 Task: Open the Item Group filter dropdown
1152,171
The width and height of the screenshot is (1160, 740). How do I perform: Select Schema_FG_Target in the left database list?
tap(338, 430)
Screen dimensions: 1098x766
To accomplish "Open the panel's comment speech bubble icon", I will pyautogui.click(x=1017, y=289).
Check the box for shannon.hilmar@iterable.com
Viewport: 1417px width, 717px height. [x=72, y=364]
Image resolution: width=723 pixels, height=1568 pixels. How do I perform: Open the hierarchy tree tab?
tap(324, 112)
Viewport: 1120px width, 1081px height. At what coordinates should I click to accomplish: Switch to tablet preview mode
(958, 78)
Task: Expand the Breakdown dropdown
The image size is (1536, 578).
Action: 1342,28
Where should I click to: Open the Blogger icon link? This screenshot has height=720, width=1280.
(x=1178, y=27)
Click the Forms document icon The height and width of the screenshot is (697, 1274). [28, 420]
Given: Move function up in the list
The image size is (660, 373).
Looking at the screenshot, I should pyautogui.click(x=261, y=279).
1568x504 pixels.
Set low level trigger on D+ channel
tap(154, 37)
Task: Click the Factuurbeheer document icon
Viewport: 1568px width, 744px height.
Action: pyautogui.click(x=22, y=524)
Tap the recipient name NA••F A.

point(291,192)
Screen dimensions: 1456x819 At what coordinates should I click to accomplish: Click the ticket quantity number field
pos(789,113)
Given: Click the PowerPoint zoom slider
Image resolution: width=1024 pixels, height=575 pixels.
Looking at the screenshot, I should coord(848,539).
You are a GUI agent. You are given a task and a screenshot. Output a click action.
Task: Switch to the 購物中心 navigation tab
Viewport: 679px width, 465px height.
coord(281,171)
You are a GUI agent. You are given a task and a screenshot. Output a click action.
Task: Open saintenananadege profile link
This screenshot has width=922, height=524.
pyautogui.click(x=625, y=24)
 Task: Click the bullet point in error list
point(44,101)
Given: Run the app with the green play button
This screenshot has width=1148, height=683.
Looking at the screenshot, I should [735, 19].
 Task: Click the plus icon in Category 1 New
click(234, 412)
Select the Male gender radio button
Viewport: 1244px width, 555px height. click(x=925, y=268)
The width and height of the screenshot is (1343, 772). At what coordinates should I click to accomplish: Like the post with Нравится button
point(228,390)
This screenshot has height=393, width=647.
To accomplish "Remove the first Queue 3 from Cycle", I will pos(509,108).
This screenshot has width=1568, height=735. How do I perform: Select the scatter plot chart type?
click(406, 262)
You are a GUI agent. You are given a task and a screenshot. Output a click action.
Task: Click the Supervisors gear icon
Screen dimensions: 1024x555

THE TASK
Look for the string "document" in the entries above. Copy every line that has it.

RESULT OF THIS TASK
Click the Forms document icon The height and width of the screenshot is (697, 1274). [28, 420]
Task: Click the Factuurbeheer document icon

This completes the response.